### Exercise data ###

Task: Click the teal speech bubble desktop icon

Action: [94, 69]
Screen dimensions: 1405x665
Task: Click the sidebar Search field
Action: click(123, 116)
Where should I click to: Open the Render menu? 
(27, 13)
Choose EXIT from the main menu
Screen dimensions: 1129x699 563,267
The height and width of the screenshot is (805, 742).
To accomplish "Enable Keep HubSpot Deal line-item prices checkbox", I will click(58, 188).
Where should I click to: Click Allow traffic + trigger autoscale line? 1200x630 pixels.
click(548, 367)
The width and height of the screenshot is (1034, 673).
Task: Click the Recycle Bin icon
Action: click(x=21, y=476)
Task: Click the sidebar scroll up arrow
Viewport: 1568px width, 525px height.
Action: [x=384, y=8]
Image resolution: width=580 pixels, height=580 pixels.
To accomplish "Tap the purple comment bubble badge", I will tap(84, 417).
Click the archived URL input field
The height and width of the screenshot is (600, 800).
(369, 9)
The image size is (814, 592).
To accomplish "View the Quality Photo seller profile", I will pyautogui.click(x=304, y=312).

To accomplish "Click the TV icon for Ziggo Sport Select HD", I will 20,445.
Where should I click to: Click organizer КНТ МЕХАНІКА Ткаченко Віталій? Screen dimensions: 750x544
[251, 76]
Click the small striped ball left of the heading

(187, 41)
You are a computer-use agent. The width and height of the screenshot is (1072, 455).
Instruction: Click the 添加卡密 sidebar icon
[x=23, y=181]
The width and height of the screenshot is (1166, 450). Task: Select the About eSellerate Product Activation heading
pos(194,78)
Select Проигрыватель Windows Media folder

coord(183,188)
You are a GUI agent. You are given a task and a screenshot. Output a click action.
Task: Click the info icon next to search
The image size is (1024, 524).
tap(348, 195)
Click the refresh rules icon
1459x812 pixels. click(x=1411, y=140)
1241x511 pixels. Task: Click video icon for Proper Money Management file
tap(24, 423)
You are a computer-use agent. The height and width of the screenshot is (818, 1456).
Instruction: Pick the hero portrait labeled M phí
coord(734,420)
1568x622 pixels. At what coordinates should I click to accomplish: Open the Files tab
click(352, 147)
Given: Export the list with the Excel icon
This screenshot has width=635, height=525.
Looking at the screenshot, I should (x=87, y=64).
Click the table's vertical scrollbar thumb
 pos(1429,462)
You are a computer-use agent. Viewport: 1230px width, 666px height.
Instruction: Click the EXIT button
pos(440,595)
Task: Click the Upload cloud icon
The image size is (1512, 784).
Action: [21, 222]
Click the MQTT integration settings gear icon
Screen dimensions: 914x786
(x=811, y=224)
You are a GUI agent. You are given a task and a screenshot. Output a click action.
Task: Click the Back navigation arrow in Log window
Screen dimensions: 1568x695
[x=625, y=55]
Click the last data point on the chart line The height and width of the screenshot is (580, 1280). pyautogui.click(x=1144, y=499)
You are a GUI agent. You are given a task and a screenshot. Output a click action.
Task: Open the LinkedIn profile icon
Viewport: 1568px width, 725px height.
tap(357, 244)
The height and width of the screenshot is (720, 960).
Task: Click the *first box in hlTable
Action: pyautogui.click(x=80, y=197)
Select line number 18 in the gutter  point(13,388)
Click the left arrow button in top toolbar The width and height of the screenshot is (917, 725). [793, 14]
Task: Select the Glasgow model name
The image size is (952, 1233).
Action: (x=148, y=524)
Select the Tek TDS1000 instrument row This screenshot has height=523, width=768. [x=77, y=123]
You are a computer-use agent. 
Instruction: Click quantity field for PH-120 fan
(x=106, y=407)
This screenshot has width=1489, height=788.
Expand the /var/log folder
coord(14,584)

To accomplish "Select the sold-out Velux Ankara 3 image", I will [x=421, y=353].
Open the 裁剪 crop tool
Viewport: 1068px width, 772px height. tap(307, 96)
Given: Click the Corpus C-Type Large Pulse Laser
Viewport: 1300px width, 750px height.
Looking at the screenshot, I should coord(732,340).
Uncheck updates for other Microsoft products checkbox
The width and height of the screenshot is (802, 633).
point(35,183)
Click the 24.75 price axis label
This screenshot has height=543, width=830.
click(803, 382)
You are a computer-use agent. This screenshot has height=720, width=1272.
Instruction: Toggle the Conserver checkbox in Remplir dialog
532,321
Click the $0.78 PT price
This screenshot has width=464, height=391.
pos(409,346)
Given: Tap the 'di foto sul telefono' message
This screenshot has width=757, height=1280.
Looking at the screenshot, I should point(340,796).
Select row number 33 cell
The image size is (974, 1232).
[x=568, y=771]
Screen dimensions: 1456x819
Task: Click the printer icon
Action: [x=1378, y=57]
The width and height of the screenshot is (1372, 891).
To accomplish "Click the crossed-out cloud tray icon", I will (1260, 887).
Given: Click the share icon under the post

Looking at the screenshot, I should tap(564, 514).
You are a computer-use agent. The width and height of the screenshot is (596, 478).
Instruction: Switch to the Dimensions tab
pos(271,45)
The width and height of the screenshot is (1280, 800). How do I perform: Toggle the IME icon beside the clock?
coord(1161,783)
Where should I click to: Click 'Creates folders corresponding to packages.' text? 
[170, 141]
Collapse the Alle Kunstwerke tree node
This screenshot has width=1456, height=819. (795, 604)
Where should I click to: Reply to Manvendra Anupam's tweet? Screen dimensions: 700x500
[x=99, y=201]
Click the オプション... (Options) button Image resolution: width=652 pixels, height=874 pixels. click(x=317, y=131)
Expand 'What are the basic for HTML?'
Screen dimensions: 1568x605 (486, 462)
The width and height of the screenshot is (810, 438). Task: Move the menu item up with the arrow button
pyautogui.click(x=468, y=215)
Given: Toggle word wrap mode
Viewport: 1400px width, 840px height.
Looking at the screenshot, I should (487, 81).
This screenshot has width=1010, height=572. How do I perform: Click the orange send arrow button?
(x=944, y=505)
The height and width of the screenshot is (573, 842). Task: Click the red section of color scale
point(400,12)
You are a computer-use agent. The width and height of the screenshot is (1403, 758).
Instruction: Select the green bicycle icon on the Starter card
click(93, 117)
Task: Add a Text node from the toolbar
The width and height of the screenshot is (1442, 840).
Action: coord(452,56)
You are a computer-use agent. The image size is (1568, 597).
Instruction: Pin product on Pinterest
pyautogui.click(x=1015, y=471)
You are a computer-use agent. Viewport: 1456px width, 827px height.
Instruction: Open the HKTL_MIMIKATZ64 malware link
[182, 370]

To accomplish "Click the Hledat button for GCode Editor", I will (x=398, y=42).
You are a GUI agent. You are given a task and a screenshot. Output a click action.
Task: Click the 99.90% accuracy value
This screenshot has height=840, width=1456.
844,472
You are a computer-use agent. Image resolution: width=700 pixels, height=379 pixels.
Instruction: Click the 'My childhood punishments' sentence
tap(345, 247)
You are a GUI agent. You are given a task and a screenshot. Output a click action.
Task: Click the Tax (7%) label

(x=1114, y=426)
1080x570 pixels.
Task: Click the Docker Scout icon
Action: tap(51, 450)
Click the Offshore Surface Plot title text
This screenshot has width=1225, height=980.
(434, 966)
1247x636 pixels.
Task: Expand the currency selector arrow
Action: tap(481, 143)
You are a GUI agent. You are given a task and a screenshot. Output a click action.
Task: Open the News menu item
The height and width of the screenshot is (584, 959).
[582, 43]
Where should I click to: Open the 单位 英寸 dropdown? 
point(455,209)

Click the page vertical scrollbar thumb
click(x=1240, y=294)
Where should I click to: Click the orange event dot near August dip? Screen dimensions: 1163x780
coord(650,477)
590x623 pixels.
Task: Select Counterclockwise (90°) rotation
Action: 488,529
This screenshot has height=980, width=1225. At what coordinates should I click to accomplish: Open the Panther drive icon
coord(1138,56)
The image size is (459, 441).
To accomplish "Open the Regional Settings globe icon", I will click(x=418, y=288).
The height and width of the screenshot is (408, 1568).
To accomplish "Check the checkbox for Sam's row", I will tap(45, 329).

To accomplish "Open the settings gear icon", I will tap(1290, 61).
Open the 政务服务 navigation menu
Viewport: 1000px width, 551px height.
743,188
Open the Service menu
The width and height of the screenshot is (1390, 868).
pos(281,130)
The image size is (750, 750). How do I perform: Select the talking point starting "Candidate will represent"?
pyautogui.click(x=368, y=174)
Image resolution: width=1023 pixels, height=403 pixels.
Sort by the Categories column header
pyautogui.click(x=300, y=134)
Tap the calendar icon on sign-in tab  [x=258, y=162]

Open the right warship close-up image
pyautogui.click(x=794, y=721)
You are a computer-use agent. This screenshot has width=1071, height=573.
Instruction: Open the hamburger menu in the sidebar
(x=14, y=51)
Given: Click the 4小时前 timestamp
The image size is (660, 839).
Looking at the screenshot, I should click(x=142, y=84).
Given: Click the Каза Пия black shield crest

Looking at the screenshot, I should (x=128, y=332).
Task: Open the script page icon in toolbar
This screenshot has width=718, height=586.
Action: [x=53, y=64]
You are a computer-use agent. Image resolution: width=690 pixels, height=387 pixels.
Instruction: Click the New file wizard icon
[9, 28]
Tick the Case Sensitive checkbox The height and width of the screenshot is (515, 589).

###

**Exercise aim**.
In the stretch from the line containing "I will 20,445." through the line containing "tap(24, 423)", swap "refresh rules icon" for "reload rules icon". Return only those lines, with everything else unchanged.

**Result of the task**.
To accomplish "Click the TV icon for Ziggo Sport Select HD", I will 20,445.
Where should I click to: Click organizer КНТ МЕХАНІКА Ткаченко Віталій? Screen dimensions: 750x544
[251, 76]
Click the small striped ball left of the heading

(187, 41)
You are a computer-use agent. The width and height of the screenshot is (1072, 455).
Instruction: Click the 添加卡密 sidebar icon
[x=23, y=181]
The width and height of the screenshot is (1166, 450). Task: Select the About eSellerate Product Activation heading
pos(194,78)
Select Проигрыватель Windows Media folder

coord(183,188)
You are a GUI agent. You are given a task and a screenshot. Output a click action.
Task: Click the info icon next to search
The image size is (1024, 524).
tap(348, 195)
Click the reload rules icon
1459x812 pixels. click(x=1411, y=140)
1241x511 pixels. Task: Click video icon for Proper Money Management file
tap(24, 423)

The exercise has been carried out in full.